锥形透镜光纤(TLF)是实现光纤与平面光波光路(PLC)芯片高效耦合的核心元件。了解和掌握其聚焦特性是指导平面光波光路尾纤封装技术的关键。给出了表征锥形透镜光纤聚焦特性的两个参量出射光斑直径和远场发散角的理论分析模型,其误差小于1.14%;采用光束传播法数值模拟了锥形透镜光纤中的光波传输和模斑的演化,确定了锥形透镜光纤端面出射光斑的大小;优化锥形透镜光纤结构参量为:拉锥长度300 μm,锥角0.733°,透镜曲率半径13.485 μm;建立了基于数字摄像机的锥形透镜光纤出射光场测试系统,提出了物理光学反向推演法,计算出锥形透镜光纤聚焦光斑尺寸和远场发散角。理论与实验结果有着良好的一致:对于相同结构参量的锥形透镜光纤,实验反推法得到的出射光斑尺寸与理论值相比误差为3.15%,远场发散角误差为3.67%。

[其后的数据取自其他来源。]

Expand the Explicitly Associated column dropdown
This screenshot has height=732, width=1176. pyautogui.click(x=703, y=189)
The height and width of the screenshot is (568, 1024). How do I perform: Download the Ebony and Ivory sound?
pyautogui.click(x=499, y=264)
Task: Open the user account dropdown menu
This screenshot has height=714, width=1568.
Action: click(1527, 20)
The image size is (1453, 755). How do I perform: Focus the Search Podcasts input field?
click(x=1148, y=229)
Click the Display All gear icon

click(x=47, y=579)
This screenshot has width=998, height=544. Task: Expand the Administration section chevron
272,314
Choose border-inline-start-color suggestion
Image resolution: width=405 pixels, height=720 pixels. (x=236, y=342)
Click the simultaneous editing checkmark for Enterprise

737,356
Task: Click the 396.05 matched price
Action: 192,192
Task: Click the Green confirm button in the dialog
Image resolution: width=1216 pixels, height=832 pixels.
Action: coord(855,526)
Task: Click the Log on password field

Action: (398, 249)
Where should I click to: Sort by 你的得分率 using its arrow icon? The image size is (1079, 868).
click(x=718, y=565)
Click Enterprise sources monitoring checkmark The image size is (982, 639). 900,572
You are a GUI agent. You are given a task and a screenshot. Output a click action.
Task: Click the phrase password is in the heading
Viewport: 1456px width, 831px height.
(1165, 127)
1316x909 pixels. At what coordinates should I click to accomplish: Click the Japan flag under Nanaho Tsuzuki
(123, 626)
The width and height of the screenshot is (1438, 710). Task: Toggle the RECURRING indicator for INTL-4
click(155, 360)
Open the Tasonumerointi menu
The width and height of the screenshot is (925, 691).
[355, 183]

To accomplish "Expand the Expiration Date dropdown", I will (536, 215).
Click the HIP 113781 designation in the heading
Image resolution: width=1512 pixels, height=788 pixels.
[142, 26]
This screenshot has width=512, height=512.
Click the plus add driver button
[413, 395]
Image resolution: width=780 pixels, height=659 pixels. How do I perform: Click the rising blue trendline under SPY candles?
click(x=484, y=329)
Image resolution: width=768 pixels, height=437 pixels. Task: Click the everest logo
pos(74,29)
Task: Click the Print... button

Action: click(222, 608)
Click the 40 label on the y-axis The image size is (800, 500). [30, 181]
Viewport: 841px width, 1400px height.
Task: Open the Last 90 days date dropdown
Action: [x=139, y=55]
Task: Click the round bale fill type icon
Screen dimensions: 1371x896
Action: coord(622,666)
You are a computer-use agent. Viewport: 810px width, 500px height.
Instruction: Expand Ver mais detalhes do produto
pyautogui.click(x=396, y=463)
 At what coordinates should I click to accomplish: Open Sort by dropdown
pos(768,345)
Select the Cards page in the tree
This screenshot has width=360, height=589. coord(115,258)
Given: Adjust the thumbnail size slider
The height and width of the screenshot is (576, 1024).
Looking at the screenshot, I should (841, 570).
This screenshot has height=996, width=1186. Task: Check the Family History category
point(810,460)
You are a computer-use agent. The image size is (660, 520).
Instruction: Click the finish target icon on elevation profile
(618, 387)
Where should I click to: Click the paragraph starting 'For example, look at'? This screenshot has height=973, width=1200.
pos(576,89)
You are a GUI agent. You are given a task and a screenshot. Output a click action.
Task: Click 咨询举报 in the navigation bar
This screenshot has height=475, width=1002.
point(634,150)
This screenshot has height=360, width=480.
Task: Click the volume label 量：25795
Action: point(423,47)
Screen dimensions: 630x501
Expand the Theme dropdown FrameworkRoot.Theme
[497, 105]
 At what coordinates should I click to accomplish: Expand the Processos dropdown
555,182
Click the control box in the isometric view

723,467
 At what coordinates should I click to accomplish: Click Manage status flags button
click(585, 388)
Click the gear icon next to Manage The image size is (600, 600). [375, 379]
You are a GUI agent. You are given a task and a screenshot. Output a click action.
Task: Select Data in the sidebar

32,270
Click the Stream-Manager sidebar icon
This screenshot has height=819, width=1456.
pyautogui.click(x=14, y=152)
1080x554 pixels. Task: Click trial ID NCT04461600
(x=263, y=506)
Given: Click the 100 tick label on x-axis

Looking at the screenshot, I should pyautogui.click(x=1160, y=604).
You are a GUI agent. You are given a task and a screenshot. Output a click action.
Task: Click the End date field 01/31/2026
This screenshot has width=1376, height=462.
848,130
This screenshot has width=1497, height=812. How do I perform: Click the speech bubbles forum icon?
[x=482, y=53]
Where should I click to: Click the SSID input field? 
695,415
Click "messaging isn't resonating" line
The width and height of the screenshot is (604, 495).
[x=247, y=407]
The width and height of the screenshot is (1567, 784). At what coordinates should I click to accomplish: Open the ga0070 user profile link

Tapered and lensed fiber(TLF) is the key device to couple optical energy from optical fiber into planar lightwave circuits(PLC) high-efficiently. To understand and grasp TLF's focusing performance is pivotal for PLC pigtail packaging technology. The theoretical analysis model of output beam spot diameter and far-field divergence angle, which are principal parameters to represent TLF's focusing characteristics, is put forward. The error of the model falls within 1.14%. Lightwave propagation and mode field evolution are simulated by finite-difference beam propagation method so that the spot diameter is ascertained. TLF's taper length , half core taper angle, and lens curvature radius are optimized to be 300 μm, 0.733°, 13.485 μm respectively. The focusing beam spot is observed by digital video camera experimental setup and calculated using an inverse deducing method from physical optics. The theoretical and measurement results are consistent. For a specific TLF sample, the spot diameter value by inverse deducing method is differed from the theoretical one with error of 3.15%, and the error for far-field divergence angle is 3.67%.